### EXERCISE
Answer with one number: the count of lines in this material that hold the word "chevron".
□ □ □
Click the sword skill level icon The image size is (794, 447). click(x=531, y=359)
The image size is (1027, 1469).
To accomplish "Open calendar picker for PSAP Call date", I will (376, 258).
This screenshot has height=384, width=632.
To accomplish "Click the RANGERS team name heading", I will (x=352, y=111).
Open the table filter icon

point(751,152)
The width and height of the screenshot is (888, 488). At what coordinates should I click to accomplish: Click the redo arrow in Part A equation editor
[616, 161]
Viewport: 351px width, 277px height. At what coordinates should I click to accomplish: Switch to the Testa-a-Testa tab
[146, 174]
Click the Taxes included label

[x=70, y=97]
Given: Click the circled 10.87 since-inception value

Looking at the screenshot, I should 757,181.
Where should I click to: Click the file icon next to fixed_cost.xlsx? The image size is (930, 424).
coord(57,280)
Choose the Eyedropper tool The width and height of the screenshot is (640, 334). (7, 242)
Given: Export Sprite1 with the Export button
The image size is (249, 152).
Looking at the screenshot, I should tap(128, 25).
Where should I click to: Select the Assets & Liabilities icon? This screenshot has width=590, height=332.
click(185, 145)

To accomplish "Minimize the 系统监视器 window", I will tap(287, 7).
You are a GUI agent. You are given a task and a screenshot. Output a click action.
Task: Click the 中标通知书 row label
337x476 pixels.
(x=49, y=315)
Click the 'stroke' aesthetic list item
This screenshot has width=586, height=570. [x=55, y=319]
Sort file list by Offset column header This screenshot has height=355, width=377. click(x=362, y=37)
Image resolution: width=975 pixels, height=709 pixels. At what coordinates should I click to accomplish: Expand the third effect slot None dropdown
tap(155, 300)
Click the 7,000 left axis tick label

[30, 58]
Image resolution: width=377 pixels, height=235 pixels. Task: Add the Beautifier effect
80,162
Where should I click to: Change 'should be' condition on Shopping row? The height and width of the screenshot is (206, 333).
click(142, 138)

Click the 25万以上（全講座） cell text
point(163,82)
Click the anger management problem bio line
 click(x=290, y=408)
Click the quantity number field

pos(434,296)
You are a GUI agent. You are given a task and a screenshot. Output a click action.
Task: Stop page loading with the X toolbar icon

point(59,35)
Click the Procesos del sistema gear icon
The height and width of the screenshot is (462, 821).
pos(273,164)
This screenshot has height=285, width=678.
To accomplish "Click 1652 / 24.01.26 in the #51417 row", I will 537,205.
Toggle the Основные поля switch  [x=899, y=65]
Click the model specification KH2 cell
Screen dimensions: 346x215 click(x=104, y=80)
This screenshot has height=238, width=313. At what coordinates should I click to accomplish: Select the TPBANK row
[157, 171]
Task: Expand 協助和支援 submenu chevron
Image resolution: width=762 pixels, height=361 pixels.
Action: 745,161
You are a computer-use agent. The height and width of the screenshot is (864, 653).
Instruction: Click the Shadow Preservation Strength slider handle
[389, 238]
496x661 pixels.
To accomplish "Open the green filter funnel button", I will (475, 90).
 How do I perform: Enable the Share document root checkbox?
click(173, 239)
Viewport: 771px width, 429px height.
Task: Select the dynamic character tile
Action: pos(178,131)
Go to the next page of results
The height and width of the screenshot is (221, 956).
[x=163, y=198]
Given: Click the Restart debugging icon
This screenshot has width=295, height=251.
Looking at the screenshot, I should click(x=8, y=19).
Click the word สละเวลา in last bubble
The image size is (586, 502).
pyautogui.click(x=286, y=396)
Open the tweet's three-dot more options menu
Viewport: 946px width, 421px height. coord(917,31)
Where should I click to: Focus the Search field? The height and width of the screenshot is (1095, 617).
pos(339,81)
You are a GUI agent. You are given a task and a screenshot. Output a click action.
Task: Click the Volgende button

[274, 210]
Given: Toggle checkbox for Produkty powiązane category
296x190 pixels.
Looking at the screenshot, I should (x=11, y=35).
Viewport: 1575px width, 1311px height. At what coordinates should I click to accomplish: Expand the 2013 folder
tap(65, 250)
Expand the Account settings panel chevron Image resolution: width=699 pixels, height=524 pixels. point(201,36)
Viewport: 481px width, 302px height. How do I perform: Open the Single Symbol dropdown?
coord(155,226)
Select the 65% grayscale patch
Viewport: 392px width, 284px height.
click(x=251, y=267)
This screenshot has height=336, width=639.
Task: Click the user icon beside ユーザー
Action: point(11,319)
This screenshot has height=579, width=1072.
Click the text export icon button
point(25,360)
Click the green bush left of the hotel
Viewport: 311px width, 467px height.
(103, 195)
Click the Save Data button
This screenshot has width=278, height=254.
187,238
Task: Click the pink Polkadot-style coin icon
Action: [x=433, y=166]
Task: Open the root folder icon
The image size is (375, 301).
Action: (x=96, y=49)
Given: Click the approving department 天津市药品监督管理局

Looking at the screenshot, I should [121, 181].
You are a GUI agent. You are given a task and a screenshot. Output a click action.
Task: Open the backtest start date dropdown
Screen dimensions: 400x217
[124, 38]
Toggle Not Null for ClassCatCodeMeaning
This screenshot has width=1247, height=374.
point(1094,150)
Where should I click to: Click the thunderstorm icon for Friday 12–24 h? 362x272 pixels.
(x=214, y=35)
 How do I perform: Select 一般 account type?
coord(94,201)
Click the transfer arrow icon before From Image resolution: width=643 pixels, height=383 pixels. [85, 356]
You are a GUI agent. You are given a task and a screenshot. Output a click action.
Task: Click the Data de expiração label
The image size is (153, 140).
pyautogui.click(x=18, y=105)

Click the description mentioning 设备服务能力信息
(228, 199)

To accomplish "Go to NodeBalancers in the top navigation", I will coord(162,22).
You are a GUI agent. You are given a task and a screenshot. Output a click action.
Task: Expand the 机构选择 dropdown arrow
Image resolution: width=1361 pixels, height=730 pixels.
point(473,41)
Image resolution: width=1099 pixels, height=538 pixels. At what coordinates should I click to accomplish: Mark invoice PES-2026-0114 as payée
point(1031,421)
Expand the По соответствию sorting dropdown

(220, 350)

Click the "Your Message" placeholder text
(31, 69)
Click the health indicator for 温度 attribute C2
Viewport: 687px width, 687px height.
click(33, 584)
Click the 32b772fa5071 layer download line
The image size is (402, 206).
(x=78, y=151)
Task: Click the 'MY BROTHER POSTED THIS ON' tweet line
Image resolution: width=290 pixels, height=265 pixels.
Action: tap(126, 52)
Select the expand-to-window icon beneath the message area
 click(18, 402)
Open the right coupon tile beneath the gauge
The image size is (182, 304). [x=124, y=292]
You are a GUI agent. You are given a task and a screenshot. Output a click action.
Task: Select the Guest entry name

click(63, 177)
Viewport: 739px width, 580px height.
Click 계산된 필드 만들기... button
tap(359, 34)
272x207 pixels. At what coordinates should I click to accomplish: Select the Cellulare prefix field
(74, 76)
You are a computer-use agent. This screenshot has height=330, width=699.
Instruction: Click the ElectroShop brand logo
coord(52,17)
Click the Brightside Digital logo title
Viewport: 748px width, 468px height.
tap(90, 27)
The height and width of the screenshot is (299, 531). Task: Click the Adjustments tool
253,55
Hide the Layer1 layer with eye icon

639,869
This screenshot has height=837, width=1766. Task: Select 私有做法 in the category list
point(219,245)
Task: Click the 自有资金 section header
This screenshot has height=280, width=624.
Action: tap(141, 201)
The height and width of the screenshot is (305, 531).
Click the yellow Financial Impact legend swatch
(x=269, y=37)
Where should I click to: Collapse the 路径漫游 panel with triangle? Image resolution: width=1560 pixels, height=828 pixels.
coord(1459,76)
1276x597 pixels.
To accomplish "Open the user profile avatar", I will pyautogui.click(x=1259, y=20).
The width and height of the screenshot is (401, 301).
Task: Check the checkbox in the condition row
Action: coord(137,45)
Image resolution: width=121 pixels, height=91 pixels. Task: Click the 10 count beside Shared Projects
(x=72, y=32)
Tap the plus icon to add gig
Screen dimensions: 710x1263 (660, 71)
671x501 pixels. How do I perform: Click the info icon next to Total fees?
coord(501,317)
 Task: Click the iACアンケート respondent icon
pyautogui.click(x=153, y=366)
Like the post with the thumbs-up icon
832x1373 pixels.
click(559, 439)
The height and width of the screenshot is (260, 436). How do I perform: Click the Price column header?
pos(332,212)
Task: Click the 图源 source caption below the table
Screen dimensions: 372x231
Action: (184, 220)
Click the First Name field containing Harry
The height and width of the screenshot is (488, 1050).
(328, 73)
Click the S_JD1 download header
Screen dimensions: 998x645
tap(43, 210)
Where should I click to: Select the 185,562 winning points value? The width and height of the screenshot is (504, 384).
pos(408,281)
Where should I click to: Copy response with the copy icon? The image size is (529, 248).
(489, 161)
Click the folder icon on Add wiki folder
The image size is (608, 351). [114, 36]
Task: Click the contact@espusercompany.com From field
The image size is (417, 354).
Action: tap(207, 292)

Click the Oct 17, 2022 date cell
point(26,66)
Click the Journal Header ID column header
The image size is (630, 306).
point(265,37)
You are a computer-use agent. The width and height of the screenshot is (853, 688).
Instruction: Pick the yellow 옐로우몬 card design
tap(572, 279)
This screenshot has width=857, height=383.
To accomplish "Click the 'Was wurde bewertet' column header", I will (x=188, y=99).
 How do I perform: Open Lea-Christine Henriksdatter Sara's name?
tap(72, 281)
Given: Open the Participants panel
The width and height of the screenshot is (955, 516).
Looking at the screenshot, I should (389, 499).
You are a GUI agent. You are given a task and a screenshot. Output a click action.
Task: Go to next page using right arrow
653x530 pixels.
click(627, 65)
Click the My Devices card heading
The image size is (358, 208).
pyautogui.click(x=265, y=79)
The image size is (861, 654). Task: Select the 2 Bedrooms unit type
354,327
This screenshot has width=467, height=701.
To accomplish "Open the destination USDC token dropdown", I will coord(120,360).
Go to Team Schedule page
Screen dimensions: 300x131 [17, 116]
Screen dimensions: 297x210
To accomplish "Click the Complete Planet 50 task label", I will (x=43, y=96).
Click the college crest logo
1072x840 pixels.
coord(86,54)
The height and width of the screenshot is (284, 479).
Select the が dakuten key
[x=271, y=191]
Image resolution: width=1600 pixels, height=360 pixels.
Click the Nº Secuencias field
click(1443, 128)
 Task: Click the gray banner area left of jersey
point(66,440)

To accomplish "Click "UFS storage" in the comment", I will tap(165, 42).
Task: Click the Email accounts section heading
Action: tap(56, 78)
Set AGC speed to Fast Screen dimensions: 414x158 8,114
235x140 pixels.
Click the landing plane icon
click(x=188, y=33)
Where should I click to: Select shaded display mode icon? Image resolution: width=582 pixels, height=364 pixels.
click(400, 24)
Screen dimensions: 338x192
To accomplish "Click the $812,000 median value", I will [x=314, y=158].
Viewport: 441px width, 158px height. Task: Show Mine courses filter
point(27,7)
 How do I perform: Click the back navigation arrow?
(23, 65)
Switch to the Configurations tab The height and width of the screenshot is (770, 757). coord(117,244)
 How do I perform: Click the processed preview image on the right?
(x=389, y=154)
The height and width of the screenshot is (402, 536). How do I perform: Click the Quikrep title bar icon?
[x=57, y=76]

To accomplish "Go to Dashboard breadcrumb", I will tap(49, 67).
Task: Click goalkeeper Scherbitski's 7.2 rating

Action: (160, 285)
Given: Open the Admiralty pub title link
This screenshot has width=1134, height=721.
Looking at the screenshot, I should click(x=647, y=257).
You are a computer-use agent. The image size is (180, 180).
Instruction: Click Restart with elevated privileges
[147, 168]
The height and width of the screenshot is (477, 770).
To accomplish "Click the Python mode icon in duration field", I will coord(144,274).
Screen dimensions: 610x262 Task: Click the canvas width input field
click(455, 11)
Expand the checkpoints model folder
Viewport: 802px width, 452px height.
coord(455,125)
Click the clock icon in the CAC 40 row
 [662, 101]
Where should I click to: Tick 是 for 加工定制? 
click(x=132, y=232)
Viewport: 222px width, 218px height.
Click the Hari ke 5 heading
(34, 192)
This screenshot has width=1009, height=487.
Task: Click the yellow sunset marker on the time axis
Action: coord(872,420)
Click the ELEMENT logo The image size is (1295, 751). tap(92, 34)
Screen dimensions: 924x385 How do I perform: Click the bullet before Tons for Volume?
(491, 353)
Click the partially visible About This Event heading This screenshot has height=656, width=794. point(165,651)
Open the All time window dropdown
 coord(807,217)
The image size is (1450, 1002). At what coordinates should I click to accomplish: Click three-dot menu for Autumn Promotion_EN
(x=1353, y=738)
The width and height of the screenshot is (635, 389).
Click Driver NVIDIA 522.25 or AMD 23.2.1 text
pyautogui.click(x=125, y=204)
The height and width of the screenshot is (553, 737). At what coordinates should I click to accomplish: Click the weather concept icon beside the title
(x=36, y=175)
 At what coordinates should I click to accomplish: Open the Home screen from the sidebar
□ □ □
### ANSWER TO THIS PROBLEM
2